You are viewing a plain text version of this content. The canonical link for it is here.
Posted to solr-user@lucene.apache.org by Iain Lopata <ia...@ameritech.net> on 2013/05/30 19:03:04 UTC

Continue Indexing Documents when single doc does not match schema

I am using Nutch 1.6 and Solr 1.4.1 on Ubuntu in local mode and using
Nutch's solrindex to index documents into Solr.

 

When indexing documents, I hit an occasional document that does not match
the Solr schema.  For example, a document which has two address fields when
my Solr schema.xml does not specify address as being multi-valued (and I do
not want it to be).  Ideally, I would like this document to be skipped, an
error written to the log file for later investigation, and the indexing of
the remainder of the parsed documents to continue.  Instead the job fails.

 

I have tried setting
<abortOnConfigurationError>${solr.abortOnConfigurationError:false}</abortOnC
onfigurationError> in solrconfig.xml and restarting tomcat, but that does
not seem to make a difference.

 

Where else should I be looking?

 


Re: Continue Indexing Documents when single doc does not match schema

Posted by Shawn Heisey <so...@elyograg.org>.
On 5/30/2013 11:03 AM, Iain Lopata wrote:
> When indexing documents, I hit an occasional document that does not match
> the Solr schema.  For example, a document which has two address fields when
> my Solr schema.xml does not specify address as being multi-valued (and I do
> not want it to be).  Ideally, I would like this document to be skipped, an
> error written to the log file for later investigation, and the indexing of
> the remainder of the parsed documents to continue.  Instead the job fails.
>
> I have tried setting
> <abortOnConfigurationError>${solr.abortOnConfigurationError:false}</abortOnC
> onfigurationError> in solrconfig.xml and restarting tomcat, but that does
> not seem to make a difference.

That config option just tells Solr whether or not initial startup should 
fail if there's a configuration error in config files like 
solrconfig.xml.  In most cases, you want it to be true.

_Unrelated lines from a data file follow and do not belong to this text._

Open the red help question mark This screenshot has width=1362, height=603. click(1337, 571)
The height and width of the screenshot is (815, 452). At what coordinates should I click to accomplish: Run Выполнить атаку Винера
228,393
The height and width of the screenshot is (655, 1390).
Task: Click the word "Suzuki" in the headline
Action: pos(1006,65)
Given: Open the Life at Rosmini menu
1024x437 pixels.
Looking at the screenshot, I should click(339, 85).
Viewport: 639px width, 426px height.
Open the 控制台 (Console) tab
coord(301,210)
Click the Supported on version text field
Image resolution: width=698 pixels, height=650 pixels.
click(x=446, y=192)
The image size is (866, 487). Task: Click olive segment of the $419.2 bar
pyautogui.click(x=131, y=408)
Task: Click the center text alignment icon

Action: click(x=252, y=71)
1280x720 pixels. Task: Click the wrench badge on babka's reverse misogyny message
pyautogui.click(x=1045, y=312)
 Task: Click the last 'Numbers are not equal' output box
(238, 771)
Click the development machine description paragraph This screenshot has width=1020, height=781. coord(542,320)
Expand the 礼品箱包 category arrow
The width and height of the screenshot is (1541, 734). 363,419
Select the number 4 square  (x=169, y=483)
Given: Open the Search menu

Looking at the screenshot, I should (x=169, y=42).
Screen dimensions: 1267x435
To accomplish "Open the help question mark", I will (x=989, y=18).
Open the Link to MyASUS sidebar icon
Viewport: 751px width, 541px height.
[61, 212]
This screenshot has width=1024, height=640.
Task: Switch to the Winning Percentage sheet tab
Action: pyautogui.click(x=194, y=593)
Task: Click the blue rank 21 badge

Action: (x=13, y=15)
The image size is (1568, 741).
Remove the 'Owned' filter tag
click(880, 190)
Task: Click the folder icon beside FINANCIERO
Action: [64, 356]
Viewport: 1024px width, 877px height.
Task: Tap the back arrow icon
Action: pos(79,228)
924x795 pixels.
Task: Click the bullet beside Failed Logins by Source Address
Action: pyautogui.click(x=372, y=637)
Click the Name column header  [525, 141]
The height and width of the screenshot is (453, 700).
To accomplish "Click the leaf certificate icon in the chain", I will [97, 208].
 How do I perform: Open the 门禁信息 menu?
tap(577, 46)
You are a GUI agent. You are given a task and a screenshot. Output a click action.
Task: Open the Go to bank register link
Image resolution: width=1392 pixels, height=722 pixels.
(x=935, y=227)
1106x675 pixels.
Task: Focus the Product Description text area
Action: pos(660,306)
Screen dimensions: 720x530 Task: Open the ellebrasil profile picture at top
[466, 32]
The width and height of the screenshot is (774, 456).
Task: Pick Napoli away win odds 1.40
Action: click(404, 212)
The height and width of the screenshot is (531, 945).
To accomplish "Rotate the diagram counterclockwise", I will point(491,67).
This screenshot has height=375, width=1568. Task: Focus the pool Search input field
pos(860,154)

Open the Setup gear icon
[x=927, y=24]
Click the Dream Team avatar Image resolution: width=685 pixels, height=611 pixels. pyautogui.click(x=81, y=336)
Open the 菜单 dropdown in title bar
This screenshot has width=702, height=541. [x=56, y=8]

I don't think anything currently exists to do what you want.  The 
feature request issue has been around for a long time, and it's had some 
relatively recent activity, at least compared to its creation date:

https://issues.apache.org/jira/browse/SOLR-445

I haven't looked at the patch, but I would imagine that it just needs to 
be updated for the many source code changes since it was created, then 
examined to make sure it's correctly implemented.

Thanks,
Shawn